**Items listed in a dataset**
***

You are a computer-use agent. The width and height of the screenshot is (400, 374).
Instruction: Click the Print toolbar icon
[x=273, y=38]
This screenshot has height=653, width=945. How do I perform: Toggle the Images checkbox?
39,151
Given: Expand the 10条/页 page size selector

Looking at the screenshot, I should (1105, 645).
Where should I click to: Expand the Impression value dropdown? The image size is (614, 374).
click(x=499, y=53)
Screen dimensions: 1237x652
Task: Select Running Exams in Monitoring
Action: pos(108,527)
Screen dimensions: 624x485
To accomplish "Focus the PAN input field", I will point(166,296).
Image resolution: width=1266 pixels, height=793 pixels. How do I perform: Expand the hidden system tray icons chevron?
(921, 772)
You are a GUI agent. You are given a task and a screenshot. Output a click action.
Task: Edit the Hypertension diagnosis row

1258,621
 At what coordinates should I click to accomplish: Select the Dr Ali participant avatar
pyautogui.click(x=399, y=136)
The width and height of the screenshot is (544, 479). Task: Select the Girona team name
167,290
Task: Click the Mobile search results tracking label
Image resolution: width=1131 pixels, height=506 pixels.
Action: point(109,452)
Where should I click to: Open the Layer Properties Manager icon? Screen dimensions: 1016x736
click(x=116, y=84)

***

**Exercise brief**
What is needed is an exact copy of every entry above.

**Task response**
You are a computer-use agent. The width and height of the screenshot is (400, 374).
Instruction: Click the Print toolbar icon
[x=273, y=38]
This screenshot has height=653, width=945. How do I perform: Toggle the Images checkbox?
39,151
Given: Expand the 10条/页 page size selector

Looking at the screenshot, I should (1105, 645).
Where should I click to: Expand the Impression value dropdown? The image size is (614, 374).
click(x=499, y=53)
Screen dimensions: 1237x652
Task: Select Running Exams in Monitoring
Action: pos(108,527)
Screen dimensions: 624x485
To accomplish "Focus the PAN input field", I will point(166,296).
Image resolution: width=1266 pixels, height=793 pixels. How do I perform: Expand the hidden system tray icons chevron?
(921, 772)
You are a GUI agent. You are given a task and a screenshot. Output a click action.
Task: Edit the Hypertension diagnosis row

1258,621
 At what coordinates should I click to accomplish: Select the Dr Ali participant avatar
pyautogui.click(x=399, y=136)
The width and height of the screenshot is (544, 479). Task: Select the Girona team name
167,290
Task: Click the Mobile search results tracking label
Image resolution: width=1131 pixels, height=506 pixels.
Action: point(109,452)
Where should I click to: Open the Layer Properties Manager icon? Screen dimensions: 1016x736
click(x=116, y=84)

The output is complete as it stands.